Inadequate reimbursement rates create a lack of placements for children. A lack of placements means children have nowhere else to go. For instance, in the case of a child identified as M.D., she “stayed at a facility for over a year after alleging that a staff member raped her because DFPS ‘didn’t have anywhere else to move her.’”

Lack of Enforcement

A lack of enforcement endangers children because facilities may perceive that they will not be held accountable for poor performance. For instance, despite efforts by the Harris County District Attorney’s Office to shut down the Daystar facility, DFPS allowed Daystar to keep its license for seventeen years. During that time, “three teenagers died at Daystar from asphyxiation…In most cases, the children were hog-tied. Beyond these deaths there were reports of sexual abuse and staff making developmentally disabled girls fight for snacks.”

Next Steps

In the December 2015 decision, the Court set a hearing to appoint the Special Master on January 18, 2016. Texas twice appealed the ruling to the 5th U.S. Circuit Court of Appeals. Twice the 5th Circuit upheld the District Court. The appeals delayed the appointment of a Special master until March 21st, 2016. The Special Master is now due to submit an Implementation Plan to the District Court on September 19, 2016. If adopted by the Court, the Implementation Plan would include the specifics of how Texas must fix its foster care system.

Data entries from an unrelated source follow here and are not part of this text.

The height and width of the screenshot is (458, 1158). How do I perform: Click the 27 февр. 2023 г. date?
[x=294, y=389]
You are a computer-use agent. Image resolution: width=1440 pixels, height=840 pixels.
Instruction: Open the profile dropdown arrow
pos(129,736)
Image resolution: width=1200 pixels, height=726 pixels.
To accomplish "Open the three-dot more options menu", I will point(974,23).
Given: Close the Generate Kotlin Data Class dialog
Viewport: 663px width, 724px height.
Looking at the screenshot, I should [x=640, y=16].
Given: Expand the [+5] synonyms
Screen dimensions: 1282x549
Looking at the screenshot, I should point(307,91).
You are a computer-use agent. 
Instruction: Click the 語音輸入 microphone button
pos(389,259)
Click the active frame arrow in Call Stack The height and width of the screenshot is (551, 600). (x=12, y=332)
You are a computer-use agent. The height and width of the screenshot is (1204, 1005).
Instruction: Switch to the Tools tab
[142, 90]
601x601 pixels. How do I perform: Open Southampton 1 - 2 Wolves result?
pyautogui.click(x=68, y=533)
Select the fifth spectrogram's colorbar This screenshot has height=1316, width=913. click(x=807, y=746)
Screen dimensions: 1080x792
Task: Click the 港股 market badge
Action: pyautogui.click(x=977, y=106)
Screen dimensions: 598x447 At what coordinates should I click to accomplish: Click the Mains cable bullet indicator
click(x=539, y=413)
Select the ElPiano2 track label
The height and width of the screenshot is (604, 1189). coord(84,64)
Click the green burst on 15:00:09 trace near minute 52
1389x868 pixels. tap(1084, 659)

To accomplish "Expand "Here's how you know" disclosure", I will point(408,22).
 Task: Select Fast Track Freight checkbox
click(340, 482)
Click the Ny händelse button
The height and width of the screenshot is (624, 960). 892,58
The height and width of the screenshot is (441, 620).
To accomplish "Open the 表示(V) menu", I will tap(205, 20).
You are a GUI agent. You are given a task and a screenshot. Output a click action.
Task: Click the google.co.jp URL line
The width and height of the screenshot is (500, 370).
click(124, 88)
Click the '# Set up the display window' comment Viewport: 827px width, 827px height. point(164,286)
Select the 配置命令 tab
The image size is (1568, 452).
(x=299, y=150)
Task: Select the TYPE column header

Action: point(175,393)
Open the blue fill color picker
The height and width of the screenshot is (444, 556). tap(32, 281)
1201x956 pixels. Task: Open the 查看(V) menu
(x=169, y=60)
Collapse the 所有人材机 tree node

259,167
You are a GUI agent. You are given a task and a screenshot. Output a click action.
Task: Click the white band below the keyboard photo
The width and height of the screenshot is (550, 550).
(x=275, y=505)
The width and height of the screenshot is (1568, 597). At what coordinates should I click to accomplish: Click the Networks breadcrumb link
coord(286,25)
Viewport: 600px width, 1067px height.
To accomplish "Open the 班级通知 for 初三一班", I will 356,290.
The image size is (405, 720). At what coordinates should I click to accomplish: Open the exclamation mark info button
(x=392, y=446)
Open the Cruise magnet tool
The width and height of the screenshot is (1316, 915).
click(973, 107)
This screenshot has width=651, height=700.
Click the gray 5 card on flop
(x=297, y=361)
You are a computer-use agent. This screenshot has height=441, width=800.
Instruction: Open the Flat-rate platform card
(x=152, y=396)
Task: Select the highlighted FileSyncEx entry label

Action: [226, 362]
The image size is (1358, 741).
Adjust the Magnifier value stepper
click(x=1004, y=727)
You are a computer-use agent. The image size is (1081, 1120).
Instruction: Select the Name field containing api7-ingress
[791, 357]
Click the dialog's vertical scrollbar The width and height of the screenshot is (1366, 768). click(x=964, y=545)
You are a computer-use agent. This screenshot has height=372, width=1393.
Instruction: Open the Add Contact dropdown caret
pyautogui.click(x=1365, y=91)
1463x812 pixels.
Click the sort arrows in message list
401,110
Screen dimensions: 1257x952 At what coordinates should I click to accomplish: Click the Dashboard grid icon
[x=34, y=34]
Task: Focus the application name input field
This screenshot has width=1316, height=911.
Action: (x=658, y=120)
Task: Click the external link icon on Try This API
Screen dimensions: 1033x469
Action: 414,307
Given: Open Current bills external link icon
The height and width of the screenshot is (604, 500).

The Court laid out goals for the Special Master in the development of an Implementation Plan in the December 2015 decision. The achievement of many of those goals will require more caseworkers, more investigators, and more placements. More money for those things will be required. Former Judge, and Director of the Children’s Rights Clinic at the University of Texas School of Law, Scott McCown, testified to the House Human Services Committee that the price tag is “several hundred million additional dollars.”